Input data:
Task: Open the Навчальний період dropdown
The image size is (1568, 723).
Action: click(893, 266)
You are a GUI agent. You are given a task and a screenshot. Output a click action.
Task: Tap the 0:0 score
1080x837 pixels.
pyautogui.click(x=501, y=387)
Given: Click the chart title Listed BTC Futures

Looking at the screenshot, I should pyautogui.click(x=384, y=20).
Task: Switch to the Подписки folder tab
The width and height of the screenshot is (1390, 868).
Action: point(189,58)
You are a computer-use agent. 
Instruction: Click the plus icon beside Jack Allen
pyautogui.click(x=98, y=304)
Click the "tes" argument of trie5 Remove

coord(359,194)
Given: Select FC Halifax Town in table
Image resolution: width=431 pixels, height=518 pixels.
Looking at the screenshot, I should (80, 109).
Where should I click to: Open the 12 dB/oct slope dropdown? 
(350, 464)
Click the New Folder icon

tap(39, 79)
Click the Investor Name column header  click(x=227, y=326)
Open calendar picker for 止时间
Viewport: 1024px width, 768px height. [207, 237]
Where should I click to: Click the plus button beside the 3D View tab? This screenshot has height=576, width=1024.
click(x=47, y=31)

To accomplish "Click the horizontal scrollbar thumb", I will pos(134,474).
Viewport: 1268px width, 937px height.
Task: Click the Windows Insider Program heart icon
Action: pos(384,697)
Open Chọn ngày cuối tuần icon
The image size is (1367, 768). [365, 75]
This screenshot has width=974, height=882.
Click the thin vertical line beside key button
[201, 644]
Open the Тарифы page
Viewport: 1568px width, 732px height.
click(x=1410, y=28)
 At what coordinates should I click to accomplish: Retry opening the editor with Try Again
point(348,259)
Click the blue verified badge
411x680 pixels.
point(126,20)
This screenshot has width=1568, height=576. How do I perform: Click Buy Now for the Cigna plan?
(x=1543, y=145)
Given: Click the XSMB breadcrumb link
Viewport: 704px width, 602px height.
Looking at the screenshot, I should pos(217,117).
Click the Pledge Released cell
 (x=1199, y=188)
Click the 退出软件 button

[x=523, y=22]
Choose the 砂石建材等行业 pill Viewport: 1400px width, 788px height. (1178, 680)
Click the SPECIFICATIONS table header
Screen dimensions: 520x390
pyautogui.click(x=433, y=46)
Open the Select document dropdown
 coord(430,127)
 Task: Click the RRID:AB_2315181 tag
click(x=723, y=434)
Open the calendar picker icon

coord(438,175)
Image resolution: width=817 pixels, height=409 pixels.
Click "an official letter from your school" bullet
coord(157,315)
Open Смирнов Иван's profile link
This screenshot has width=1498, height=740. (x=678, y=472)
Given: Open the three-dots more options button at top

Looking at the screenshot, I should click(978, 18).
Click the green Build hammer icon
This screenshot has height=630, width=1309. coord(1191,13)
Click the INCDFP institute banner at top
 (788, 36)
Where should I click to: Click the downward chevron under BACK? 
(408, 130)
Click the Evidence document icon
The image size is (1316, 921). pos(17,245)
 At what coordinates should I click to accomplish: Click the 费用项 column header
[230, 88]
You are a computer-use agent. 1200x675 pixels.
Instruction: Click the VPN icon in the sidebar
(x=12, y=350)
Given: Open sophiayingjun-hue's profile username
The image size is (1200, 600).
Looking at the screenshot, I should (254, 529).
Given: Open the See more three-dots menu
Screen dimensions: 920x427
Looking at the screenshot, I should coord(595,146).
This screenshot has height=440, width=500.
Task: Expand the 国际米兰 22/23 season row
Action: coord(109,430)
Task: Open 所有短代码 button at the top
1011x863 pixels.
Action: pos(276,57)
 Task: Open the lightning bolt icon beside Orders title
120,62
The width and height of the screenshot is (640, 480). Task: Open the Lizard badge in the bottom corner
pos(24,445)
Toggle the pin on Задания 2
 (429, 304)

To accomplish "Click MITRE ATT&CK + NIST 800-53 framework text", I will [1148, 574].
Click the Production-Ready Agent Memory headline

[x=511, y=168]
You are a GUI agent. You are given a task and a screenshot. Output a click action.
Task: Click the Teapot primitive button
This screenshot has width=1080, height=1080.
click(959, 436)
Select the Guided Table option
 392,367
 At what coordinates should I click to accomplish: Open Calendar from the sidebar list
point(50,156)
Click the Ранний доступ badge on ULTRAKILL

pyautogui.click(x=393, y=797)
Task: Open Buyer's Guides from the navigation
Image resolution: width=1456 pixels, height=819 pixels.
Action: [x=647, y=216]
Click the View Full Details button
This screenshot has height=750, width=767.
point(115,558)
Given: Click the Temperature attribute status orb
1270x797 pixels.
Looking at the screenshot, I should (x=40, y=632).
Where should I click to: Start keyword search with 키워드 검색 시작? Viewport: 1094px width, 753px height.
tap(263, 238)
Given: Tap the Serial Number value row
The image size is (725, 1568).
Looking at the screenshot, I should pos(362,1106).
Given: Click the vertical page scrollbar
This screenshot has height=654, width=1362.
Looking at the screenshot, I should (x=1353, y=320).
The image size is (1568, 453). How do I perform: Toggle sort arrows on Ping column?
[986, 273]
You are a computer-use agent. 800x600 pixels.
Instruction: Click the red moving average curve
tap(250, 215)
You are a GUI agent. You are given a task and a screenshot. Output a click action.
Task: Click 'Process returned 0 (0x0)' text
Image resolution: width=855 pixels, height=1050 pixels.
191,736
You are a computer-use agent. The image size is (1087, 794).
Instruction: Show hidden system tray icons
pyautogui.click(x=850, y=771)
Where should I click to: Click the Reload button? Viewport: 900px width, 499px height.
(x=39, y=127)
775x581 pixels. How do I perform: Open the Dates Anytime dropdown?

What you have to do: Return each line of the listing that holds the string "computer".

Response for this exercise:
You are a computer-use agent. 
You are a computer-use agent. 1200x675 pixels.
You are a computer-use agent. 800x600 pixels.
You are a computer-use agent. The image size is (1087, 794).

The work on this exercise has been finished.